After getting her bachelor’s degree, Close began her career as a graduate nurse and then became a charge nurse at DeKalb Memorial.
Several important jobs followed. Chronologically, here are just three before coming to Dukes:
• Director of operations, outreach and nursing officer for regional diabetes center, Parkview Hospital, Fort Wayne.
• Chief executive officer, LaGrange Community Hospital, LaGrange, Ind.
• Director of cardiovascular and neurosciences service lines, St. Mary’s of Michigan, Saginaw, Mich.
Close said she moved into management “not because I didn’t like being a nurse, but because I liked overseeing patient care and the outcomes as much as I liked the bedside care [of being a nurse].
“I also felt very strongly early in my career that direction on how to deliver care is best given by those with clinical experience. That is not always the opinion of my peers, or business experts. I know the impact of decisions I make on patient care firsthand. I think it makes me a better administrator.”
Close says her professional philosophy is “to provide the most advanced care technology close to home. No pun intended.”

▸ LISTED RECORDS
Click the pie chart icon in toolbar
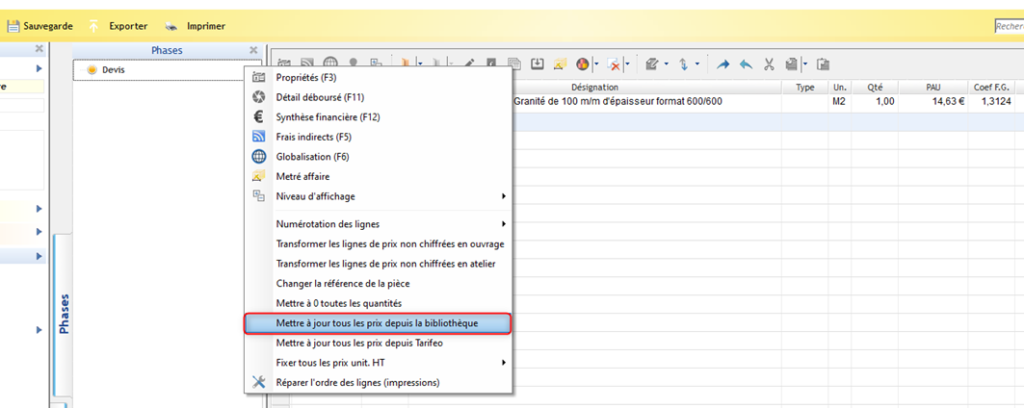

==

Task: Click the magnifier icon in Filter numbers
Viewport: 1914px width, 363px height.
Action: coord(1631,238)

▸ EXERCISE INSTRUCTIONS
• 1. Update the profile of Close from "After getting her" to "being a nurse].", replacing "charge nurse" with "staff nurse".
• 2. Name every city that the profile of Close mentions.
• 3. Carry on the profile of Close from its last sentence.

▸ RESULTS OF THE TASKS
• 1.
After getting her bachelor’s degree, Close began her career as a graduate nurse and then became a staff nurse at DeKalb Memorial.
Several important jobs followed. Chronologically, here are just three before coming to Dukes:
• Director of operations, outreach and nursing officer for regional diabetes center, Parkview Hospital, Fort Wayne.
• Chief executive officer, LaGrange Community Hospital, LaGrange, Ind.
• Director of cardiovascular and neurosciences service lines, St. Mary’s of Michigan, Saginaw, Mich.
Close said she moved into management “not because I didn’t like being a nurse, but because I liked overseeing patient care and the outcomes as much as I liked the bedside care [of being a nurse].

• 2. Fort Wayne, LaGrange, Saginaw

• 3.
She continues: “Being sick, having an emergency, needing surgery are not fun experiences. We see people in the worst situation for the most part. Having to travel back and forth to the big city for health care stresses the whole family and support system in so many ways, adjusting work schedules, traveling, the expense of it all. I want to help make that experience a little easier on the individuals.”
Close says hospitals will need to think differently about the delivery of care, especially with physician shortages. “That may mean we will all be using nurse practitioners as requirements change to require doctorate-level preparation for nurse practitioners.”
She thinks independent, stand-alone hospitals won’t exist in five years. “[They] will merge with systems to allow greater buying power for supplies and equipment. It is just too costly to be in health care by yourself.”